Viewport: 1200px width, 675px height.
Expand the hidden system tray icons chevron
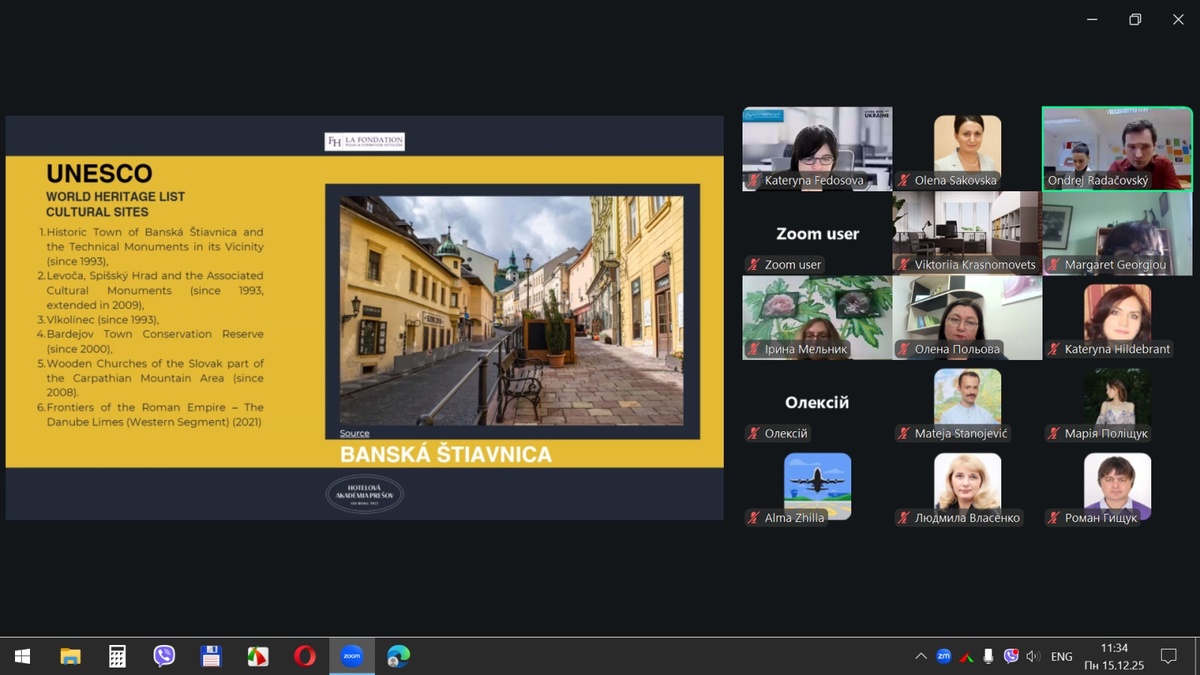click(x=920, y=656)
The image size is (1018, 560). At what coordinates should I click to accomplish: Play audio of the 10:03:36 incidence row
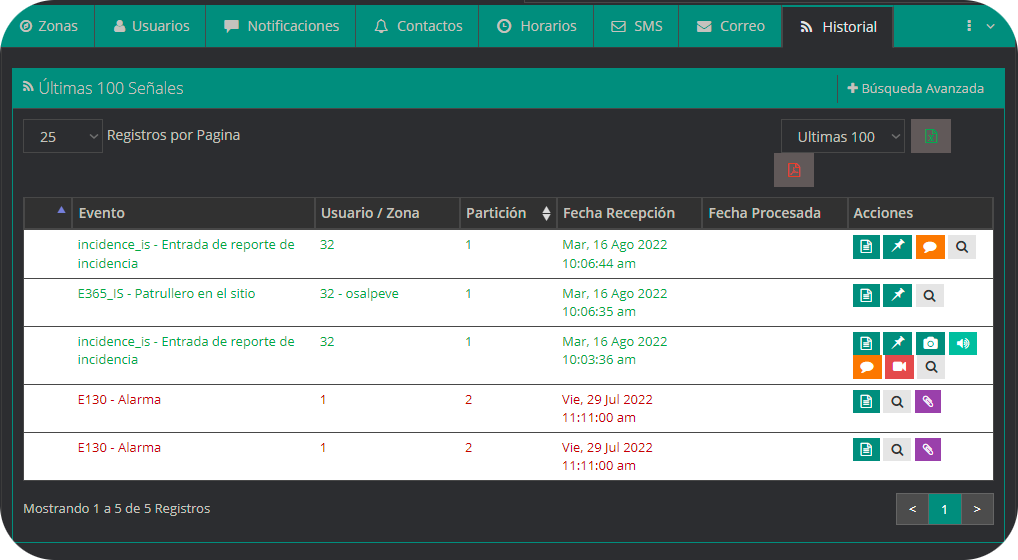click(x=962, y=343)
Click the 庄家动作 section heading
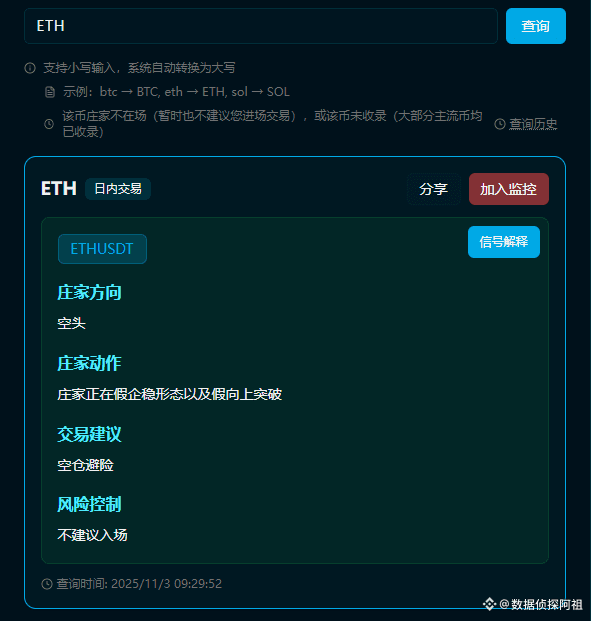The width and height of the screenshot is (591, 621). [x=89, y=363]
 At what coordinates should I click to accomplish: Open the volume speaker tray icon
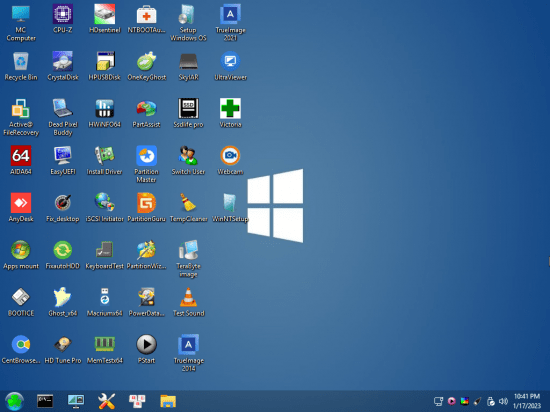coord(503,401)
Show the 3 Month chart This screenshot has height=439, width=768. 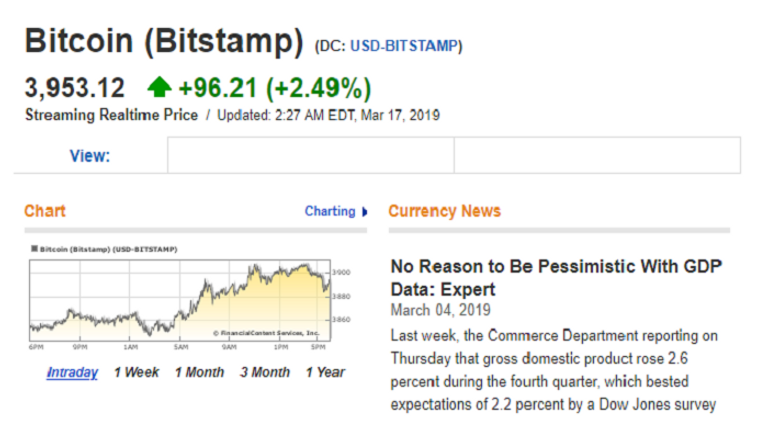265,372
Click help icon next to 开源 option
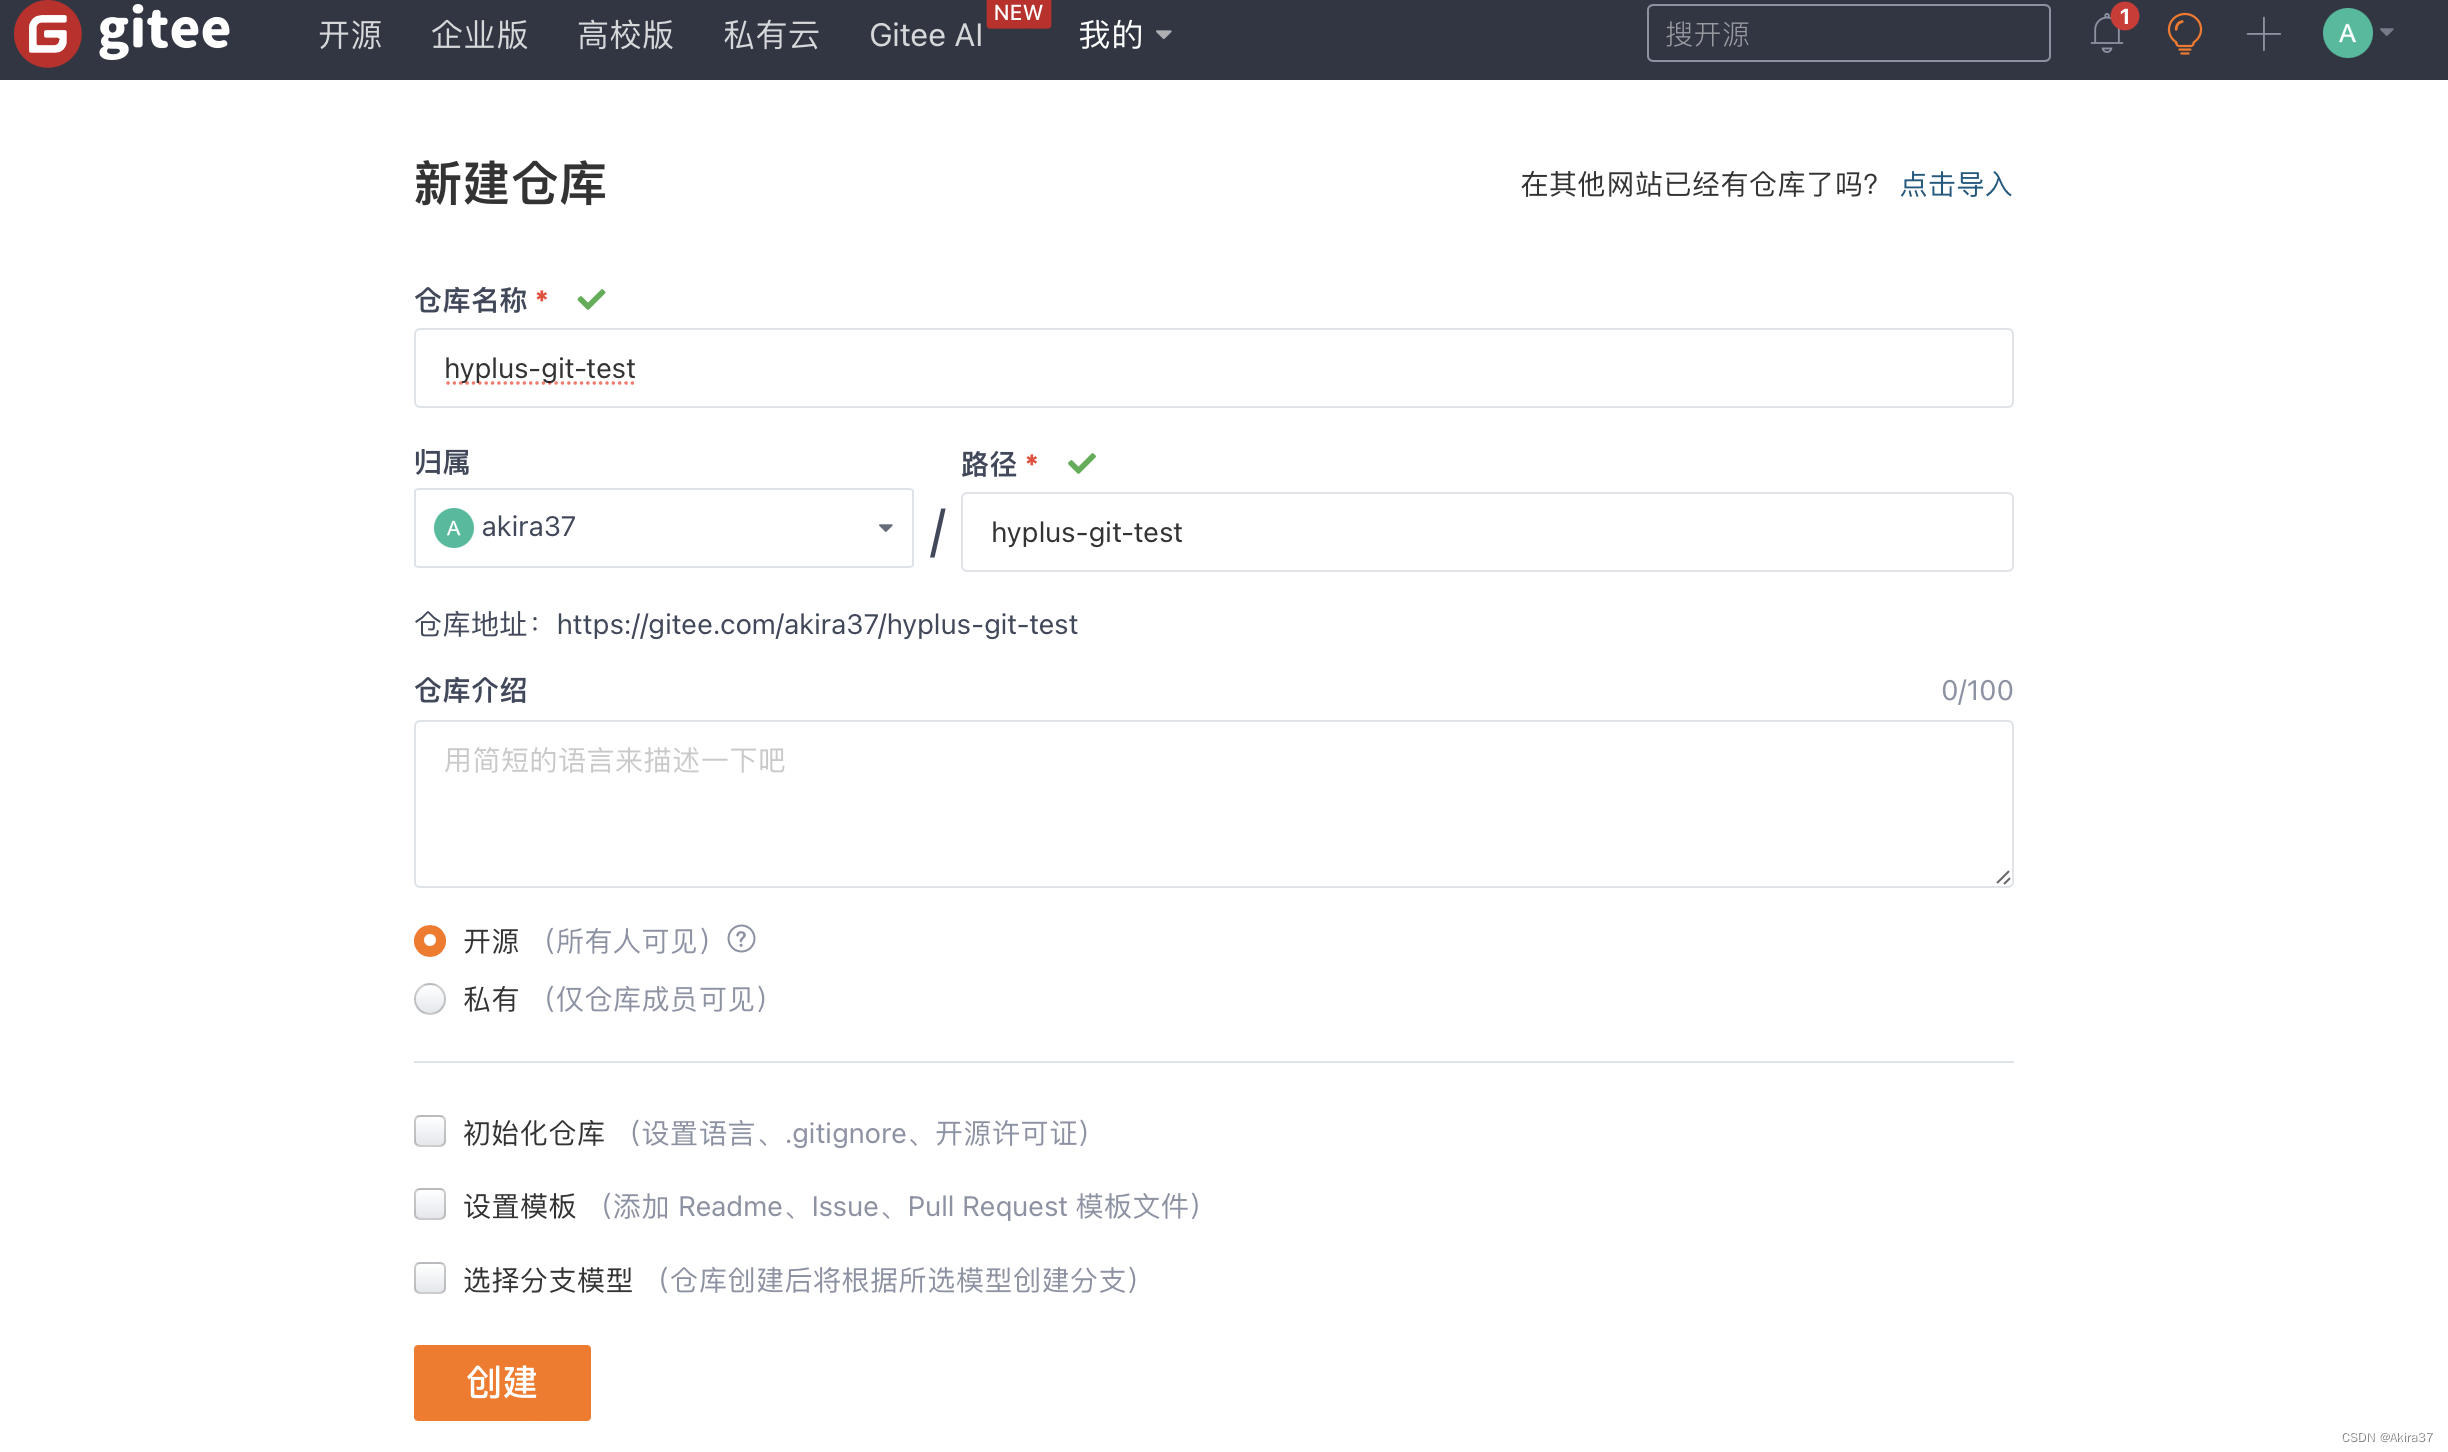 click(x=741, y=940)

· · · ·

§ Task brief
In the data, swap "section heading" for "section title" and write out everything from the line containing "The image size" down to the line containing "The width and", leaving all other text unchanged and omitting the pictures.

§ Task response
The image size is (1018, 560). At what coordinates should I click to accomplish: Play audio of the 10:03:36 incidence row
click(x=962, y=343)
Click the 庄家动作 section title
The width and height of the screenshot is (591, 621). [x=89, y=363]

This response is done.